- **AIM OF THE TASK**
Please return the items below word for word, from their first line through the line containing "point(189,293)", including both ends and nothing else.
MATERIALS PROVIDED start
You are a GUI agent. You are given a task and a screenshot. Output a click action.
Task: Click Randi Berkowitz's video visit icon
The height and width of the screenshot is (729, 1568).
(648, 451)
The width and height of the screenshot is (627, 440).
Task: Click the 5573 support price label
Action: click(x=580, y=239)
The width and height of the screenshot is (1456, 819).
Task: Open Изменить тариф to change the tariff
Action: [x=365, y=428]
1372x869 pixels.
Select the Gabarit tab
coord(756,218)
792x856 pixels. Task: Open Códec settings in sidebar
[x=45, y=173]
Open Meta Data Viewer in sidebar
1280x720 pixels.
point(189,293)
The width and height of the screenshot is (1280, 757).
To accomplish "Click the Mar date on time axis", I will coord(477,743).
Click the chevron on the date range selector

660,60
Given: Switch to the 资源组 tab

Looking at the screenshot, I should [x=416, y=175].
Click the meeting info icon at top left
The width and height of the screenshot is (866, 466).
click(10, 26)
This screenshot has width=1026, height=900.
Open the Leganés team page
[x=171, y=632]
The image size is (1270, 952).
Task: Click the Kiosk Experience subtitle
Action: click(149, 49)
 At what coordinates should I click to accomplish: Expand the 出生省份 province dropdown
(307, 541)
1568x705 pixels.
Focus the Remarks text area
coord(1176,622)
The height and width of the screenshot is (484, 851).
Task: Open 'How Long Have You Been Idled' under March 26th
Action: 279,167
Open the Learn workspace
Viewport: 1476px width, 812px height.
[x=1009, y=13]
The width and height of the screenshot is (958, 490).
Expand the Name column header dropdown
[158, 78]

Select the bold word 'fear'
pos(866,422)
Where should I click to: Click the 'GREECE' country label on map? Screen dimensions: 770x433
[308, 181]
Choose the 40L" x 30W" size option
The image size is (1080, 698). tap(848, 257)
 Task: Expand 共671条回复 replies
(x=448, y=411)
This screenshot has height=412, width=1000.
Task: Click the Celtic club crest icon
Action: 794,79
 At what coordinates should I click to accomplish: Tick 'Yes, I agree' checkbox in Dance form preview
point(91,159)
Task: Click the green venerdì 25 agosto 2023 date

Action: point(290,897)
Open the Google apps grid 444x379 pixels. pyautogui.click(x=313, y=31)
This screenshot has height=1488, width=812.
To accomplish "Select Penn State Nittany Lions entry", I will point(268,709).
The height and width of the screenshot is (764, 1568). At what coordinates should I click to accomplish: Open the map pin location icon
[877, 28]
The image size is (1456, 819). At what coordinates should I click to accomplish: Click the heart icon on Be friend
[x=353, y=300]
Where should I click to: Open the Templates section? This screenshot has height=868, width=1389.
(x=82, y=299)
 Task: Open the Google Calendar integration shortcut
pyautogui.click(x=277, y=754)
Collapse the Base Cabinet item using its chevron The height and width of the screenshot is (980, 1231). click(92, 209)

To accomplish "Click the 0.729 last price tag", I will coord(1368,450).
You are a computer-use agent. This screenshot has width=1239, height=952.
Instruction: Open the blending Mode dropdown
MATERIALS PROVIDED end
- **EXERCISE OUTPUT**
You are a GUI agent. You are given a task and a screenshot. Output a click action.
Task: Click Randi Berkowitz's video visit icon
The height and width of the screenshot is (729, 1568).
(648, 451)
The width and height of the screenshot is (627, 440).
Task: Click the 5573 support price label
Action: click(x=580, y=239)
The width and height of the screenshot is (1456, 819).
Task: Open Изменить тариф to change the tariff
Action: [x=365, y=428]
1372x869 pixels.
Select the Gabarit tab
coord(756,218)
792x856 pixels. Task: Open Códec settings in sidebar
[x=45, y=173]
Open Meta Data Viewer in sidebar
1280x720 pixels.
point(189,293)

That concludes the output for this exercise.